What to do. All of the entries are to be restated word for word.

Provided data Block Start

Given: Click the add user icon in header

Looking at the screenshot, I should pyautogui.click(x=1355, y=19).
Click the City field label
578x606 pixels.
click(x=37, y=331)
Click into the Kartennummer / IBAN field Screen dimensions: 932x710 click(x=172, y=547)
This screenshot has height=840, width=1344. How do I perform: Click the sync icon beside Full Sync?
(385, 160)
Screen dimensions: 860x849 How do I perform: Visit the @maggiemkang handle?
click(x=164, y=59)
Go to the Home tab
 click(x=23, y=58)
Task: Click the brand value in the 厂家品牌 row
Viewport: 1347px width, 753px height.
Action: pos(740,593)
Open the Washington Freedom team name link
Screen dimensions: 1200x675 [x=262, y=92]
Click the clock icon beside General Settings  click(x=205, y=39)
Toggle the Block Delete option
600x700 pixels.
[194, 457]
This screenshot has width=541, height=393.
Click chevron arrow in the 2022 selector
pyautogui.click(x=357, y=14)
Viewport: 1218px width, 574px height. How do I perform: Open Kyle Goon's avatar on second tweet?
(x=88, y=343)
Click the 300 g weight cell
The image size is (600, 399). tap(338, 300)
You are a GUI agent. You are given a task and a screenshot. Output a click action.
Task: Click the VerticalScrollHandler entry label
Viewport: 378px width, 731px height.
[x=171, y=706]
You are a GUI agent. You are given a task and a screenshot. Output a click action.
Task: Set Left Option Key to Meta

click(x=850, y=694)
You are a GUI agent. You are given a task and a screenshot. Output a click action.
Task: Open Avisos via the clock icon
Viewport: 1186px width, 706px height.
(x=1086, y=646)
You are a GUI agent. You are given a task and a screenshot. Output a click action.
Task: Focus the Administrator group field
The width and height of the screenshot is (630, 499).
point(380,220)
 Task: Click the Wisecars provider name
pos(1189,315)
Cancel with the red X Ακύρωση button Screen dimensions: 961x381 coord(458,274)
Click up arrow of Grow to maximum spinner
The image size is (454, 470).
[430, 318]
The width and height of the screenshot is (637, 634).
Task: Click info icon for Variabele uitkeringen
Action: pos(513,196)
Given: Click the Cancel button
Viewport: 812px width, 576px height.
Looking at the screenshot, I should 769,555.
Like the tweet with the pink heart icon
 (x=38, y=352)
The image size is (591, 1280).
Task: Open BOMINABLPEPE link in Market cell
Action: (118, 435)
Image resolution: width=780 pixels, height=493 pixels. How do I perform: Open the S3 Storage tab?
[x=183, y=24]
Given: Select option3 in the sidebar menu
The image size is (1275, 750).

Provided data Block End

Task solution.
Given: Click the add user icon in header

Looking at the screenshot, I should pyautogui.click(x=1355, y=19).
Click the City field label
578x606 pixels.
click(x=37, y=331)
Click into the Kartennummer / IBAN field Screen dimensions: 932x710 click(x=172, y=547)
This screenshot has height=840, width=1344. How do I perform: Click the sync icon beside Full Sync?
(385, 160)
Screen dimensions: 860x849 How do I perform: Visit the @maggiemkang handle?
click(x=164, y=59)
Go to the Home tab
 click(x=23, y=58)
Task: Click the brand value in the 厂家品牌 row
Viewport: 1347px width, 753px height.
Action: pos(740,593)
Open the Washington Freedom team name link
Screen dimensions: 1200x675 [x=262, y=92]
Click the clock icon beside General Settings  click(x=205, y=39)
Toggle the Block Delete option
600x700 pixels.
[194, 457]
This screenshot has width=541, height=393.
Click chevron arrow in the 2022 selector
pyautogui.click(x=357, y=14)
Viewport: 1218px width, 574px height. How do I perform: Open Kyle Goon's avatar on second tweet?
(x=88, y=343)
Click the 300 g weight cell
The image size is (600, 399). tap(338, 300)
You are a GUI agent. You are given a task and a screenshot. Output a click action.
Task: Click the VerticalScrollHandler entry label
Viewport: 378px width, 731px height.
[x=171, y=706]
You are a GUI agent. You are given a task and a screenshot. Output a click action.
Task: Set Left Option Key to Meta

click(x=850, y=694)
You are a GUI agent. You are given a task and a screenshot. Output a click action.
Task: Open Avisos via the clock icon
Viewport: 1186px width, 706px height.
(x=1086, y=646)
You are a GUI agent. You are given a task and a screenshot. Output a click action.
Task: Focus the Administrator group field
The width and height of the screenshot is (630, 499).
point(380,220)
 Task: Click the Wisecars provider name
pos(1189,315)
Cancel with the red X Ακύρωση button Screen dimensions: 961x381 coord(458,274)
Click up arrow of Grow to maximum spinner
The image size is (454, 470).
[430, 318]
The width and height of the screenshot is (637, 634).
Task: Click info icon for Variabele uitkeringen
Action: pos(513,196)
Given: Click the Cancel button
Viewport: 812px width, 576px height.
Looking at the screenshot, I should 769,555.
Like the tweet with the pink heart icon
 (x=38, y=352)
The image size is (591, 1280).
Task: Open BOMINABLPEPE link in Market cell
Action: (118, 435)
Image resolution: width=780 pixels, height=493 pixels. How do I perform: Open the S3 Storage tab?
[x=183, y=24]
Given: Select option3 in the sidebar menu
The image size is (1275, 750).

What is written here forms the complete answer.